──────── Input ────────
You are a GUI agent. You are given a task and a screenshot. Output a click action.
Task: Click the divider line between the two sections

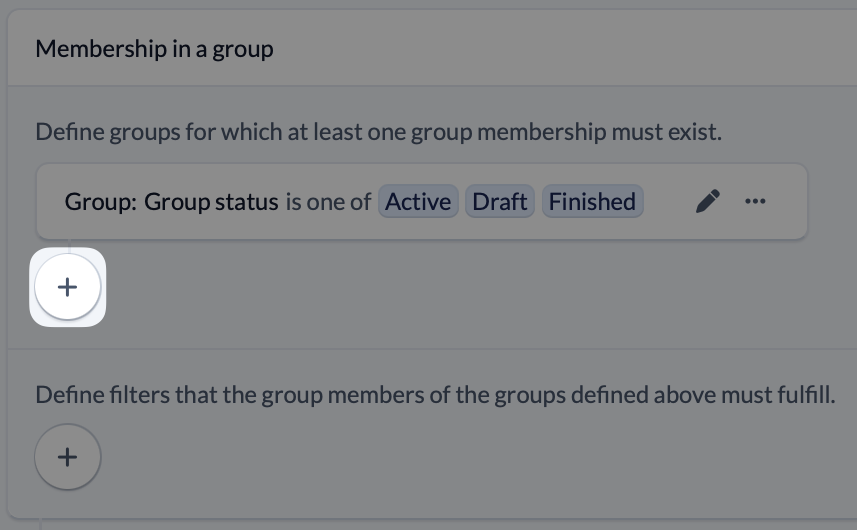pos(430,349)
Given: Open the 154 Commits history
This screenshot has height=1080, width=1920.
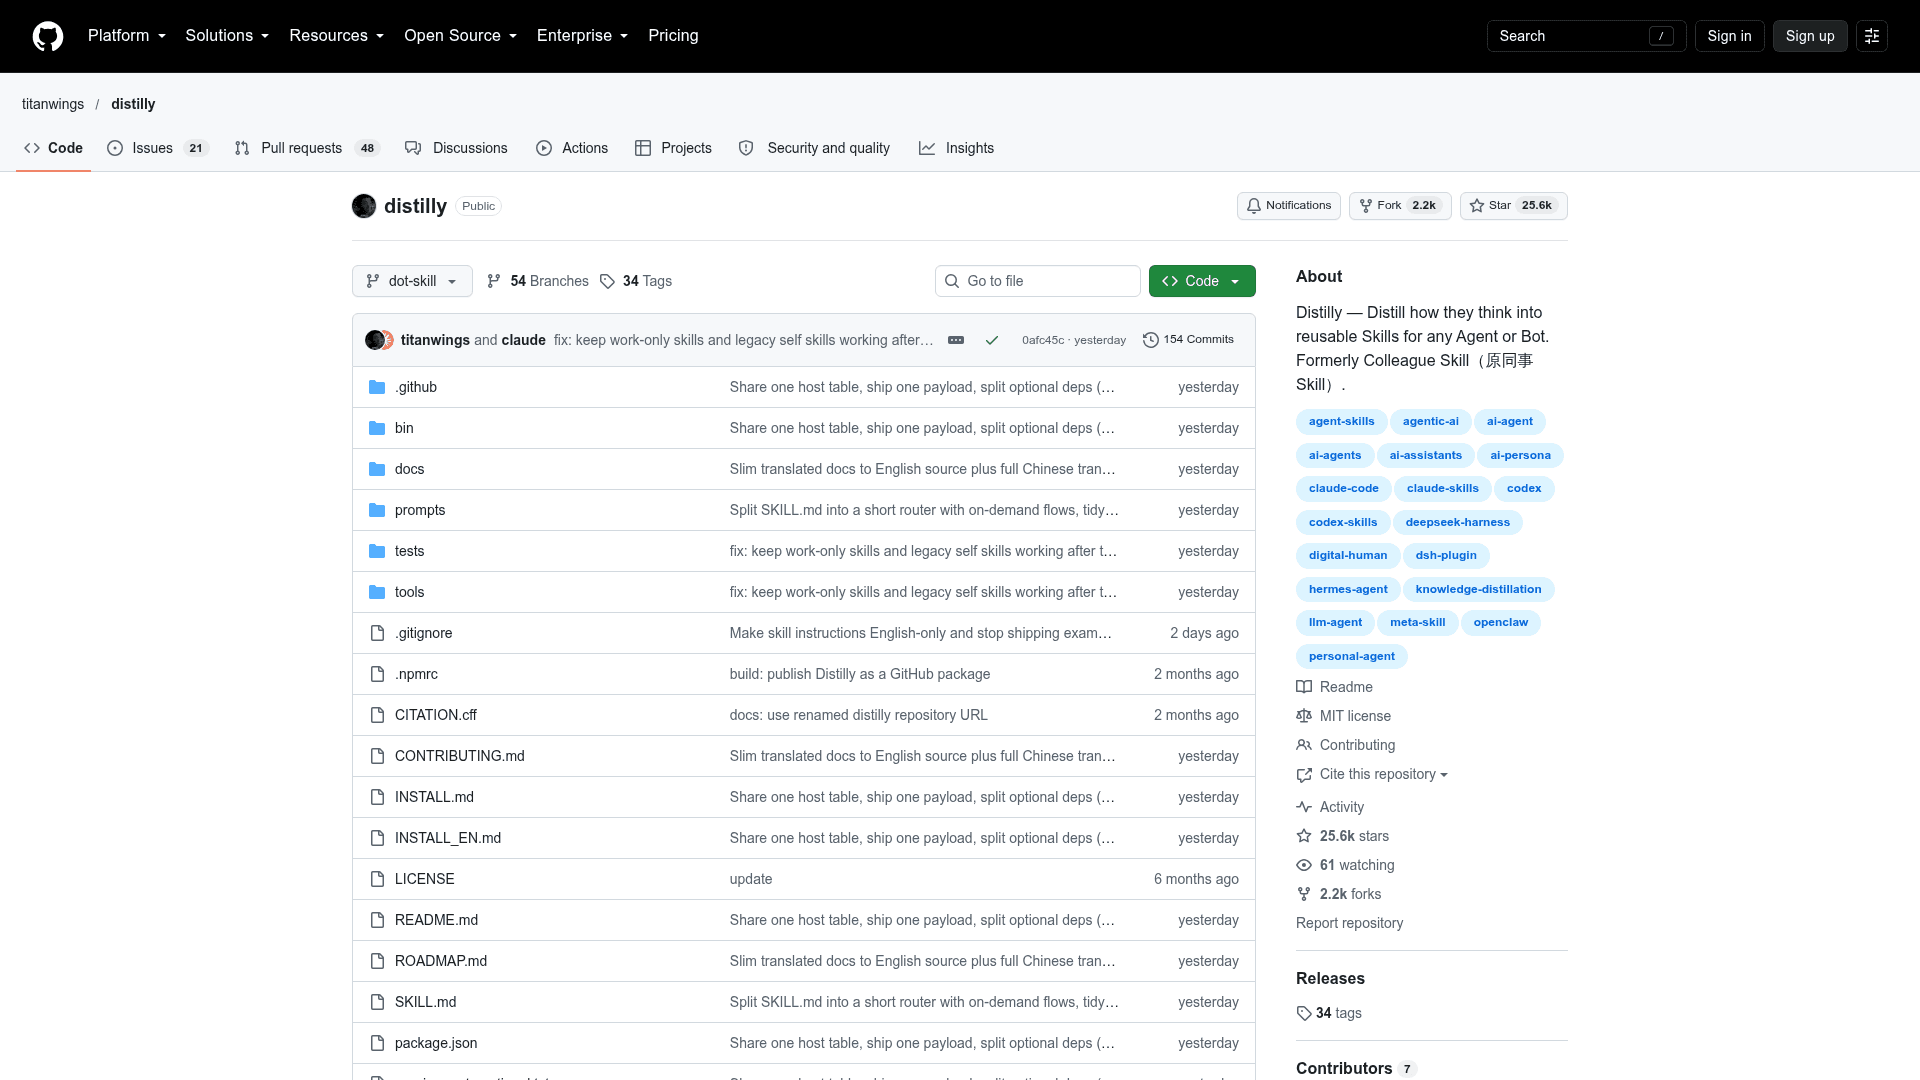Looking at the screenshot, I should pos(1188,340).
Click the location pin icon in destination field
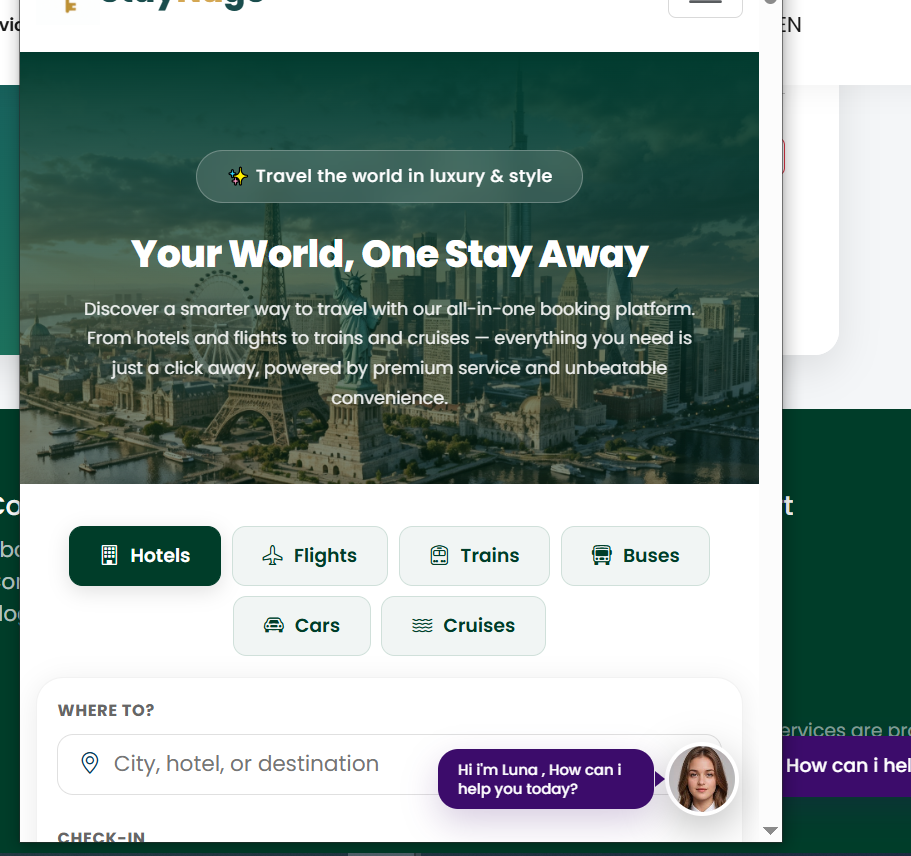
────────
§ **Work task**
With the pictures omitted, restate every entry above word for word.

§ **Output below**
You are a GUI agent. You are given a task and a screenshot. Output a click action.
Task: Click the divider line between the two sections

pos(430,349)
Given: Open the 154 Commits history
This screenshot has height=1080, width=1920.
Looking at the screenshot, I should pos(1188,340).
Click the location pin icon in destination field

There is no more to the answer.